Rablerine iman etmiş bu gençlerin ilk adımı, kendi aralarında iman bağını sağlamlaştırmaları olmuştu. Batıla başkaldırabilmek ancak sağlam bir iman ve bu iman etrafında kenetlenmiş bir grup/cemaat olmakla mümkündür. İnsan ancak o zaman Hakkı üstün tutmak için ayağı kalkma cesaretini kendisinde bulabilir. “O yiğitler (hükümdar karşısında) ayağa kalkarak dediler ki: ‘Bizim Rabbimiz, göklerin ve yerin Rabbidir. Biz, O'ndan başkasına ilah demeyiz. Yoksa saçma sapan konuşmuş oluruz.’” (Kehf, 14)
Bu gün ihtiyacımız olan şey de o gün Ashab-ı Kehf gençlerini harekete geçiren şeydir. Sağlam bir iman ve cemaat ruhu. Zira çobansız koyunu kurt kapar. Evlatlarımızın kurda-kuşa yem olmaması için Türkiye’nin en büyük gençlik teşkilatı olan Anadolu Gençlik Derneği şubeleri en iyi sığınaktır.
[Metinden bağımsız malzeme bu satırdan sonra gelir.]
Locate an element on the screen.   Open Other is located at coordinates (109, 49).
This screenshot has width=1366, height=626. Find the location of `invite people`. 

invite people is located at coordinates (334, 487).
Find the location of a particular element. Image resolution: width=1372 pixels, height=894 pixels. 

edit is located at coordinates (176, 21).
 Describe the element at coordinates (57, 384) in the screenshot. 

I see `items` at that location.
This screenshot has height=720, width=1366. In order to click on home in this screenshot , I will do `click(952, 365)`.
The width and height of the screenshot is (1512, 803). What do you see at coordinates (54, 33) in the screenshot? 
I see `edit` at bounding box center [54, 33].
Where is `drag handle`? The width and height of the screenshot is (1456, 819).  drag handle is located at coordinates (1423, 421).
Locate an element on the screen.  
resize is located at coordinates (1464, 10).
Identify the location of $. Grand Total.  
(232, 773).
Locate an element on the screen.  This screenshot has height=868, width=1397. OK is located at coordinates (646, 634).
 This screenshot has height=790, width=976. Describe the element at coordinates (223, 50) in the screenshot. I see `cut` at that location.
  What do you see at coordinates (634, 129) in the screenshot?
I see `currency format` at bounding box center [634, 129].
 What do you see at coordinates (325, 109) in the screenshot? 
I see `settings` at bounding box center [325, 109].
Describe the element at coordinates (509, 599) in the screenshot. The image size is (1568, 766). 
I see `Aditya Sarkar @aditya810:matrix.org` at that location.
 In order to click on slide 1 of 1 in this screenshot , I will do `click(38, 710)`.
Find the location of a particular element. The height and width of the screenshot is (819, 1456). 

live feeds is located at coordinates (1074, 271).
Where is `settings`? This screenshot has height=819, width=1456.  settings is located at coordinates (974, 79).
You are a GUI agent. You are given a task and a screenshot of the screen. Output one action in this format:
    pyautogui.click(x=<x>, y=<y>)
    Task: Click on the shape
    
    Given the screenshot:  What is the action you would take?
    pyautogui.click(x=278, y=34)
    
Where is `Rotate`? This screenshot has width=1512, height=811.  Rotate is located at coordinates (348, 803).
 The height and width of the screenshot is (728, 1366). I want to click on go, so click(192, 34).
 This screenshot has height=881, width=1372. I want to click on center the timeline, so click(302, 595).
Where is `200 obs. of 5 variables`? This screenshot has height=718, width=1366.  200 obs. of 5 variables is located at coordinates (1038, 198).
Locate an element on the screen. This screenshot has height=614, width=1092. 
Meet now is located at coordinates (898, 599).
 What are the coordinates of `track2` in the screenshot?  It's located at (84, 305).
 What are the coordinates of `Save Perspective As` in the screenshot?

Bütün aileler hiçbir tereddüd yaşamadan evlatlarını buralara yönlendirebilirler. Zira AGD sorumluları; yurt ve evlerinde kalan öğrencilere yalnızca barınma imkânı sunmakla kalmamakta, bu hizmetle birlikte aynı zamanda onları dava şuuruna sahip iyi birer Müslüman olarak yetiştirmektedir. İşte diğerleriyle AGD’nin farkı bu.
Mustafa Kasadar.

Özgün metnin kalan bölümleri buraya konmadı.